Daily Times - Leading News Resource of Pakistan
Editorial: Interpreting the Sharm al-Sheikh meeting
The Gilani-Manmohan meeting at Sharm al-Sheikh in Egypt on July 16 has produced two versions of what really happened. The joint statement says that “dialogue is the only way forward”, adding that “action on terrorism should not be linked to the Composite Dialogue process and these should not be bracketed”. This gives rise to more ambiguity, which is of the essence when managing intractable crises. From Pakistan’s point of view, the sentence can be taken to mean two things at the same time. It can mean that Pakistan will not act against terrorists unless and until there is a resumption of Indo-Pak talks; it can also mean that India will not make talks conditional to Pakistan’s action against the terrorists.
Within the same text, however, from India’s point of view, Prime Minister Manmohan Singh was quoted as insisting on punishing the Mumbai attack culprits before talks could be held; Prime Minister Yousaf Raza Gilani’s response to this is that Pakistan would do its best “but what about the dossier of questions Pakistan sent to India?” This was thrust and parry par excellence, indicating how the bureaucrats jousted over the text.
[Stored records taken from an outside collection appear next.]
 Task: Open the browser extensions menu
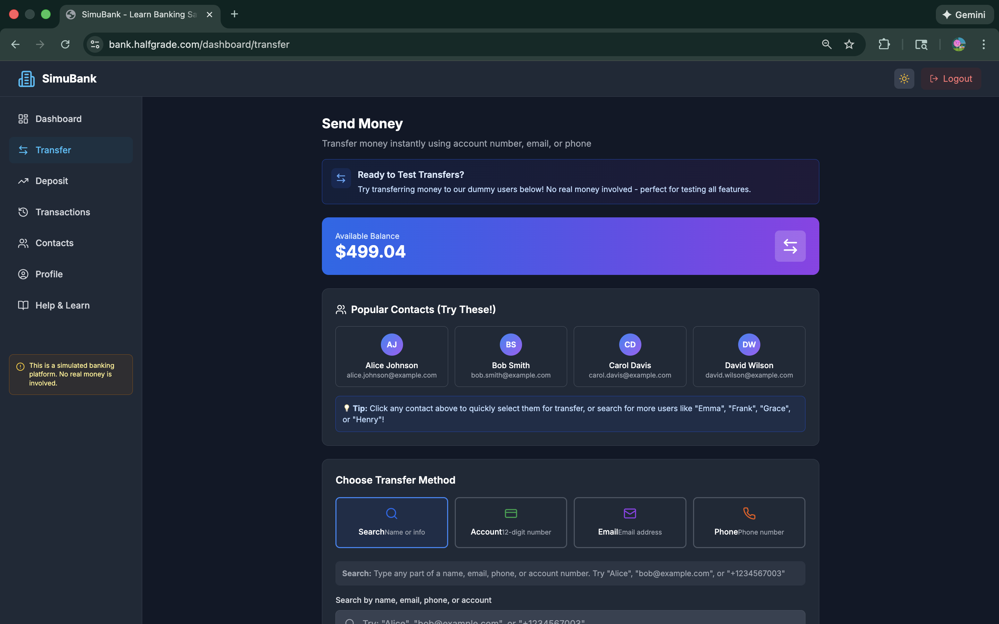[884, 44]
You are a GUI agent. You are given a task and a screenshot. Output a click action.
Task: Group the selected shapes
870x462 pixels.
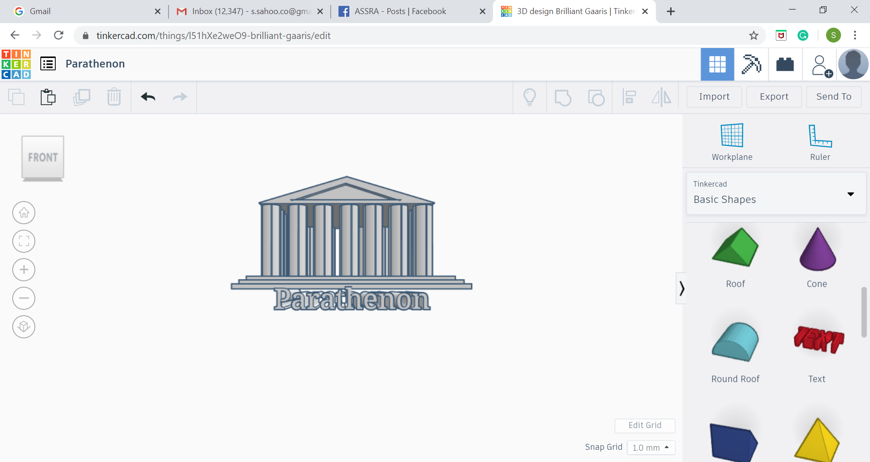[x=563, y=97]
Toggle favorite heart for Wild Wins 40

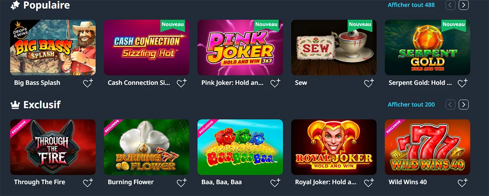pyautogui.click(x=463, y=183)
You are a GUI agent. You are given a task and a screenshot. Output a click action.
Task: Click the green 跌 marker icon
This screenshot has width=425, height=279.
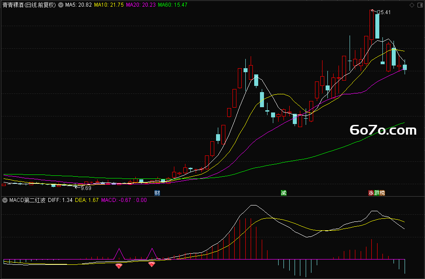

Pakistan next got in a mention of “some information” it had “on threats in Balochistan and other areas” (an oblique reference to FATA). The Indian side must have fought over this. India is not mentioned but back home in Pakistan everyone knows it means Indian mischief inside Pakistan.
Talking to the press the two prime ministers added, in their own way, to the body of the text. Mr Singh said he would not get into a composite dialogue without Pakistan first showing progress on the anti-terrorist front. He also denied that India was involved in the trouble in Balochistan and other areas in Pakistan. Mr Gilani was more conciliatory but he did get in a reference to Kashmir as “an outstanding issue whose resolution will help in establishing peace”.
The joint statement doesn’t have the word Kashmir in its text. That must have been managed by the Indian diplomats in exchange for allowing Pakistan’s reference to Balochistan, but it was welcomed in certain quarters in India, while rejectionists there latched on to the ambiguity of the “linking” of terrorism to the composite dialogue. There is a history of how Pakistan has gradually made Kashmir remote as the central target of its campaign to talk to India under the Simla Agreement. In the past, it was “separated” from the rest of the agenda of composite talks and consigned to a special basket.
The Balochistan reference is important for Pakistan because Baloch insurgents themselves have talked about getting help from India. The fact that the world has ignored it is less about the lack of evidence and more about the pragmatism of geopolitics. As for India’s involvement in fomenting trouble in FATA, the issue has been handled in Pakistan irresponsibly. The trouble in FATA is home-grown but India has been taking advantage of it indirectly. That is smart from the Indian perspective because it is extremely difficult to find “direct” evidence of its involvement.
Even so government functionaries have been feeding the media this line and most TV channels have come to accept Indian interference as a given without any tangible proof.
One TV anchor talking to veteran Indian journalist Kuldip Nayar on Thursday stated that militants killed in Swat were gurkhas of the Indian army because they were found to be uncircumcised (by the way, the Mehsuds are traditionally uncircumcised). This information still has to be tangibly proved inside Pakistan. If however Pakistan is being cautious by not revealing proof and is waiting for an appropriate moment for disclosure, then it may be hurting itself in the interim.
On Friday, the Bangladesh Prime Minister Ms Hasina Wajed went on record as saying that she would not allow the soil of her country to be used for terrorism inside India. This statement followed a complaint from the Indian side that Pakistan was interfering in Assam and the north-eastern states of India while using Bangladesh as a corridor. A lot of literature about this “covert” war indicates that Pakistan is keeping the pot of insurgency boiling in India only through injection of money. If this is true then India could be doing a similar tit-for-tat kind of operation in FATA, deniably and without non-state actors. It is to remove this kind of bilateral mischief too that Indo-Pak talks are needed.